§ TASK INSTRUCTIONS:
Reproduce verbatim the stretch of the Hawkeye Community College article from "- Campus: Rural;" through "Waverly, and Independence.".

§ TEXT EXCERPT:
▬▬▬

Hawkeye Community College
- Former name: Hawkeye Institute of Technology
- Type: Public community college
- Established: 1966
- Accreditation: Higher Learning Commission
- President: Todd Holcomb
- Provost: Lynn LaGrone
- Students: 5,040 (fall 2025)
- Location: Waterloo, Iowa, Iowa, U.S.
- Campus: Rural;
- Colors: Blue and orange
- Nickname: RedTails
- Sporting affiliations: Iowa Community College Athletic Conference, National Junior College Athletic Association
- Website: www.hawkeyecollege.edu

= Hawkeye Community College =

Community college in Waterloo, Iowa, US

Hawkeye Community College is a public community college in Waterloo, Iowa, United States. It serves the general public and a geographical area covering all or part of 10 northeast and east-central Iowa counties, including the cities of Waterloo, Cedar Falls, Waverly, and Independence.

==History==
The Hawkeye Institute of Technology opened on July 1, 1966, replacing the Waterloo Area Vocational School previously operated by the Waterloo Community School District. The idea came from a comprehensive community survey, which showed a desire for a technical college in the area. Local business leaders, led by Harold Brock, petitioned the Iowa Board of Instruction in 1965 for permission to create a vocational-technical school.

In 1992, Hawkeye became "comprehensive", adding courses in the liberal arts and sciences. In July 1993, the college's name changed from Hawkeye Institute of Technology to Hawkeye Community College.

== Locations ==

=== Main campus ===
Located on East Orange Road on the south edge of Waterloo, Iowa, the main campus opened in the fall of 1969 with the dedication of Butler Hall and Buchanan Hall. Over the decades the college continued to expand and add new facilities, creating a campus with 13 primary buildings.

▬▬▬

[Dataset items]
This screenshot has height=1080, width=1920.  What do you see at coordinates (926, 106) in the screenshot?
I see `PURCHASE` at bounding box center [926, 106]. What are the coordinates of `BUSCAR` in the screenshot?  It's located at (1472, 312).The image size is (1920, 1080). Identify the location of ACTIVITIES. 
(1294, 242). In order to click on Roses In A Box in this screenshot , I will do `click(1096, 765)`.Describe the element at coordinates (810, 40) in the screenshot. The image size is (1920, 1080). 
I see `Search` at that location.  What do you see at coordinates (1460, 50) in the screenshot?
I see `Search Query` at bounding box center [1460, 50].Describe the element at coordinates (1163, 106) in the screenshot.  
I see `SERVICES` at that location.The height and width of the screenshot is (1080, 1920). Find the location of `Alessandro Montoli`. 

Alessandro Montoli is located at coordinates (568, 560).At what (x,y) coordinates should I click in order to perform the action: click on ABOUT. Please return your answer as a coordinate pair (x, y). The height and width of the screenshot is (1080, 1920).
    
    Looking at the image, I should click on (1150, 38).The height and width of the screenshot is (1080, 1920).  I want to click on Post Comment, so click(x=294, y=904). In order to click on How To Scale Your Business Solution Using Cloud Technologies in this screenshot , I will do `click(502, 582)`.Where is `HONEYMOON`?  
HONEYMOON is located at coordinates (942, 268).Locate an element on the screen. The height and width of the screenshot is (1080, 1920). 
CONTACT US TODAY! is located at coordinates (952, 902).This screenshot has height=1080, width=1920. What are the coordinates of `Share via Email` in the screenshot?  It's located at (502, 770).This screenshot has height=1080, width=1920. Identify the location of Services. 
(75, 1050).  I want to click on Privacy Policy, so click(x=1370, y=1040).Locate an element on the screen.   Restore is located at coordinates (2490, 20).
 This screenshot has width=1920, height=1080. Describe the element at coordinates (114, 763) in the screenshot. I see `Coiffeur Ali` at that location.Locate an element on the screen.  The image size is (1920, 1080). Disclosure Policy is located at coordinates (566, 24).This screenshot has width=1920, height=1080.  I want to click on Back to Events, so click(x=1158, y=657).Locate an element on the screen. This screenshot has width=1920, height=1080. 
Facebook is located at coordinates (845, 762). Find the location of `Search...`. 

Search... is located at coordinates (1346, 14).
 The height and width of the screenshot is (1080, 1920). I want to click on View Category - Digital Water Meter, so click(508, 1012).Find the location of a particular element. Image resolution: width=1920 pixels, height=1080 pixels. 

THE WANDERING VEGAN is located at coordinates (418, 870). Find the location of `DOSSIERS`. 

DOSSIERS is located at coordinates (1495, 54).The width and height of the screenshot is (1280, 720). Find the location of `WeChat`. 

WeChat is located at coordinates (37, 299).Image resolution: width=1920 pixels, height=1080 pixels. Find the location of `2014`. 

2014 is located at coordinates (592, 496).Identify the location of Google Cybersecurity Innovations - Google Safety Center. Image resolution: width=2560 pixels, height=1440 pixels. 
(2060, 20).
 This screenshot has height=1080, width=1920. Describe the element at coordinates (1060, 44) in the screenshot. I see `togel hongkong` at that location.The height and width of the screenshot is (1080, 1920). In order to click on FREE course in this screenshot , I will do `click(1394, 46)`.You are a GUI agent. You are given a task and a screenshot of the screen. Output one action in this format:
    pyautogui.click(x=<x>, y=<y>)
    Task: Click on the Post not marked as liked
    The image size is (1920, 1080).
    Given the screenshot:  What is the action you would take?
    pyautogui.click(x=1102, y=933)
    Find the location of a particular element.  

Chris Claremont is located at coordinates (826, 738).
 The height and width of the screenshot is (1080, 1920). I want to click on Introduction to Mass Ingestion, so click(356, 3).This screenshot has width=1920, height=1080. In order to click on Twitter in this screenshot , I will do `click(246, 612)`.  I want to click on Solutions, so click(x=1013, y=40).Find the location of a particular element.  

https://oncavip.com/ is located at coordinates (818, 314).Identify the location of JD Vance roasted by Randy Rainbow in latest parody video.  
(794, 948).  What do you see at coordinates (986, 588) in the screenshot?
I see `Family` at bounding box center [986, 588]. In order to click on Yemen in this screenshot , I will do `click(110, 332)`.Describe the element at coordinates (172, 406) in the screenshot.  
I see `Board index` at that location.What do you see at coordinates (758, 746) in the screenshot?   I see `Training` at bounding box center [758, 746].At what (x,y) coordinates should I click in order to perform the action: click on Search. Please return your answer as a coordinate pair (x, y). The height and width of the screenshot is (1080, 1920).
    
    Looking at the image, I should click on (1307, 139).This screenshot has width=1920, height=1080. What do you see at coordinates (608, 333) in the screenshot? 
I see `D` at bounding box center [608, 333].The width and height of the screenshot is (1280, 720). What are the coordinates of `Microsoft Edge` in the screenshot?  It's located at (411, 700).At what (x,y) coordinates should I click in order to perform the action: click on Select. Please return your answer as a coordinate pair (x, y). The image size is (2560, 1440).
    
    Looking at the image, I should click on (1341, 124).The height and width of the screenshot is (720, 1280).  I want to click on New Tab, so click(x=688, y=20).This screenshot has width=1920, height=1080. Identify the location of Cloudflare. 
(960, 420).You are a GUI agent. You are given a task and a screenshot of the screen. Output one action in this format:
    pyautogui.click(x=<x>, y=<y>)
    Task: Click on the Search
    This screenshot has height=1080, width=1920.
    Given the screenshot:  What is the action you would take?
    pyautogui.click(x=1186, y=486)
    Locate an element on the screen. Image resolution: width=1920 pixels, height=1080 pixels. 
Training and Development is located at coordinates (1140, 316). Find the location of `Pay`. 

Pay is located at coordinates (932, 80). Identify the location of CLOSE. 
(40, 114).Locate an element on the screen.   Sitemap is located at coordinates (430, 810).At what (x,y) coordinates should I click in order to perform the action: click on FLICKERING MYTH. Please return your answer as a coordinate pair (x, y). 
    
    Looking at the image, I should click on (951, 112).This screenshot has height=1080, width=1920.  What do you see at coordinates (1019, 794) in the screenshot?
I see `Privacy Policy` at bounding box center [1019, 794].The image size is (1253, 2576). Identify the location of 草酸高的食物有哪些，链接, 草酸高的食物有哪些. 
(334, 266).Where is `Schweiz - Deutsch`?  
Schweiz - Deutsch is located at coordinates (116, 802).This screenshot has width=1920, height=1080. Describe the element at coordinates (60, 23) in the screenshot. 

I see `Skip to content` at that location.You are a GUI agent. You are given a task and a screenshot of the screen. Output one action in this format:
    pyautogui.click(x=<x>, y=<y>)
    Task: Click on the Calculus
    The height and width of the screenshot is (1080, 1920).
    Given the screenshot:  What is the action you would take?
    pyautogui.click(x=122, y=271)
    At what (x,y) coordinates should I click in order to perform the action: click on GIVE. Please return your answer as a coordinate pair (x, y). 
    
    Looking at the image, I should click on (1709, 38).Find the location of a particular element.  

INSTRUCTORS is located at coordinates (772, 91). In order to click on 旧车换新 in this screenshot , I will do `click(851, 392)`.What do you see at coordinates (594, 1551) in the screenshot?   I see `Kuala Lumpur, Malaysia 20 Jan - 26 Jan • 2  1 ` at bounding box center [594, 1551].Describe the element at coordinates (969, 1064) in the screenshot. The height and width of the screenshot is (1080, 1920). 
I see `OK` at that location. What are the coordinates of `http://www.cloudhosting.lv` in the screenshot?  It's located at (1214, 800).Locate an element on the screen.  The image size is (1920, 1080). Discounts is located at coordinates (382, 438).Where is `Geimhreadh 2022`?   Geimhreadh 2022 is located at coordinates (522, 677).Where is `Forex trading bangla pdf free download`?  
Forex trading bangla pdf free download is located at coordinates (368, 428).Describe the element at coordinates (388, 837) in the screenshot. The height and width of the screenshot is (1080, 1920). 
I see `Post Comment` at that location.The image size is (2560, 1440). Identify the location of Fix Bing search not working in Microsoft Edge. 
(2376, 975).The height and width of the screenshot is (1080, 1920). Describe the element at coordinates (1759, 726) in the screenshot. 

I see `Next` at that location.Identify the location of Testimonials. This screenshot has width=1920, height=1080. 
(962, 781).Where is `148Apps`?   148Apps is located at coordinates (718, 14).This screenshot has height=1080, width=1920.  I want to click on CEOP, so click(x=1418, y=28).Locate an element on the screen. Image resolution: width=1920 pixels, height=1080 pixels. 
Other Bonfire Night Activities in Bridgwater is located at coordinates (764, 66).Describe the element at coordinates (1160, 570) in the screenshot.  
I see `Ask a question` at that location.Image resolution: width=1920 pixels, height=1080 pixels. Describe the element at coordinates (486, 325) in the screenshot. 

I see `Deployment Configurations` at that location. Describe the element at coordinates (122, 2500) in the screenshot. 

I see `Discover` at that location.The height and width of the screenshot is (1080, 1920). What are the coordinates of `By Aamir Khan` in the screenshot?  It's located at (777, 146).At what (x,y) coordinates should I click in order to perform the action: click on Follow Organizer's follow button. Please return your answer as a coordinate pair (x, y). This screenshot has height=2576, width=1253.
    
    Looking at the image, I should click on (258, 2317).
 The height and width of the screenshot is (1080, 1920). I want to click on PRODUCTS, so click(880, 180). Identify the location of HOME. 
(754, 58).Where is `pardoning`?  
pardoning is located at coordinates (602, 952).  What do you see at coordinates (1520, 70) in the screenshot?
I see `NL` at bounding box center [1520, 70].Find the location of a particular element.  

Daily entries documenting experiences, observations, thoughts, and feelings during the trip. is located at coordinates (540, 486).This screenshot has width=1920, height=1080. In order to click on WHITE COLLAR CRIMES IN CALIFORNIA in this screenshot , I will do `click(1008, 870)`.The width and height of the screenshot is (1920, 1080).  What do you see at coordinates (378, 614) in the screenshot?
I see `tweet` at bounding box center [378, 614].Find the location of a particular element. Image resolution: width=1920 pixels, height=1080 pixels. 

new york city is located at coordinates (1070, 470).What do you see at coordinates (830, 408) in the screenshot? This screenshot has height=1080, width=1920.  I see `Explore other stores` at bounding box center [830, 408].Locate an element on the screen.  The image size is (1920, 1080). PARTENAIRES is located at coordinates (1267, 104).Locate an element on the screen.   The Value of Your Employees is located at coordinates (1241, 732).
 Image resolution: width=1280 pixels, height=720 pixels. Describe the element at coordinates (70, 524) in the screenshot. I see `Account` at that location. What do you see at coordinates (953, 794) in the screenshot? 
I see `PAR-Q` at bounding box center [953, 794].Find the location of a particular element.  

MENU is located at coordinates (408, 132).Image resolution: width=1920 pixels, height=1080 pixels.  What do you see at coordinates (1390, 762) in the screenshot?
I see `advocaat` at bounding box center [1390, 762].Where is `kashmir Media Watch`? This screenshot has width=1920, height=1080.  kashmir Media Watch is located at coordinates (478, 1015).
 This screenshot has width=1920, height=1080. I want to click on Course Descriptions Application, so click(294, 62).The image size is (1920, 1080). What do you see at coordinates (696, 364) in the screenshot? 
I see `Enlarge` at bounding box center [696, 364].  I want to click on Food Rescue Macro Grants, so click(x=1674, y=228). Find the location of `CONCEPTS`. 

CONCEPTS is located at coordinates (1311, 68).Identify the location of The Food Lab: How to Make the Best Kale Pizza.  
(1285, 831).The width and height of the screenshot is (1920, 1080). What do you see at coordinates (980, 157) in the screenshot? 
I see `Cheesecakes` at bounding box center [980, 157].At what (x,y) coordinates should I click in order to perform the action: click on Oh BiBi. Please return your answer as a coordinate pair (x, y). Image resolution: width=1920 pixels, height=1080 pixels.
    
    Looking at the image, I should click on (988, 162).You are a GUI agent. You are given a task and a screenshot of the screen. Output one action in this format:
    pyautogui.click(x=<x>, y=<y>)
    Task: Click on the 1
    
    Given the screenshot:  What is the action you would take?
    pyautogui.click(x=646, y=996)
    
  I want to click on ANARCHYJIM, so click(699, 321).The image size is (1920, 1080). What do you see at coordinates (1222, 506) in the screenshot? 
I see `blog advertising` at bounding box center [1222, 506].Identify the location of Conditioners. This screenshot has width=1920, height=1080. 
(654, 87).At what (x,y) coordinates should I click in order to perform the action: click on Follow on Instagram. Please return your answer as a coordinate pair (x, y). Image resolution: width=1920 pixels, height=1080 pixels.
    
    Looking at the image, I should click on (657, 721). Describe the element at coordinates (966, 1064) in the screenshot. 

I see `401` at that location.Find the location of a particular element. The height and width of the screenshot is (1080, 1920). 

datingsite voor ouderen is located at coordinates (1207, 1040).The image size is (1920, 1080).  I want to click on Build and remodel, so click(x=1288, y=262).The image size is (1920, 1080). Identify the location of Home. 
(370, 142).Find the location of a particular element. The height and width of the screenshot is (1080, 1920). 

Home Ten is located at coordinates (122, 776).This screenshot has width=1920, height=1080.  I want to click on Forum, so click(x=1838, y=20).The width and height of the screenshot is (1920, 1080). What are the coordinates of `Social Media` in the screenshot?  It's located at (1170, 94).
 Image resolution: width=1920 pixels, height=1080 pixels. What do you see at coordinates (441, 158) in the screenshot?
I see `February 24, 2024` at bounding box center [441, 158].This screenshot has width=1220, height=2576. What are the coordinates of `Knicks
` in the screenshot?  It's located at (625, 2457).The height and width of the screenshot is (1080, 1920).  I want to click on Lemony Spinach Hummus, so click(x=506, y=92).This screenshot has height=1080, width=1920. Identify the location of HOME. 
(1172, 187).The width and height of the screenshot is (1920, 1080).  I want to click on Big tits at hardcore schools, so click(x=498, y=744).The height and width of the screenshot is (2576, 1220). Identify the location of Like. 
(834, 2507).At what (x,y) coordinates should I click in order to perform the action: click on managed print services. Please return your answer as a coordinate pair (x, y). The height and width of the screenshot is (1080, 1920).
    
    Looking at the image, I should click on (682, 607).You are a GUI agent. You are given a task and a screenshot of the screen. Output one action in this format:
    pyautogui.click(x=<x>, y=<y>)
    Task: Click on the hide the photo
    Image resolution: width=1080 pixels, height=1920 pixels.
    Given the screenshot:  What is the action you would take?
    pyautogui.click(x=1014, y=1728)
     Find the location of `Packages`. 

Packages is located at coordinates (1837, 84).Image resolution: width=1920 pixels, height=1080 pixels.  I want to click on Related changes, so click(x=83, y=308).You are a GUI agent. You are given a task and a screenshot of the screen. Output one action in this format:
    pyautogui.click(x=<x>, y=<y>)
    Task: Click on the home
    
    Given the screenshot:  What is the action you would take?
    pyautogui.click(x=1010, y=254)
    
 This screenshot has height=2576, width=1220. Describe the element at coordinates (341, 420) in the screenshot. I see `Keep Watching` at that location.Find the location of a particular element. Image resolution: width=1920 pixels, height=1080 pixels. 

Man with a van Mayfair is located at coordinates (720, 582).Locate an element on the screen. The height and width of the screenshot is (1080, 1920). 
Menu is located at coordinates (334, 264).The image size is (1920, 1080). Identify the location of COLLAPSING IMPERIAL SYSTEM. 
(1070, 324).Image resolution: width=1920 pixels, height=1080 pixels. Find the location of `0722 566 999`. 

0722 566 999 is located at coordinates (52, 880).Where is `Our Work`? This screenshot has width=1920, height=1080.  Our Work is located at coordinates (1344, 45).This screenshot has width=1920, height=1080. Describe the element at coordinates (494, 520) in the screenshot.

▬▬▬

§ WRITTEN REPLY:
- Campus: Rural;
- Colors: Blue and orange
- Nickname: RedTails
- Sporting affiliations: Iowa Community College Athletic Conference, National Junior College Athletic Association
- Website: www.hawkeyecollege.edu

= Hawkeye Community College =

Community college in Waterloo, Iowa, US

Hawkeye Community College is a public community college in Waterloo, Iowa, United States. It serves the general public and a geographical area covering all or part of 10 northeast and east-central Iowa counties, including the cities of Waterloo, Cedar Falls, Waverly, and Independence.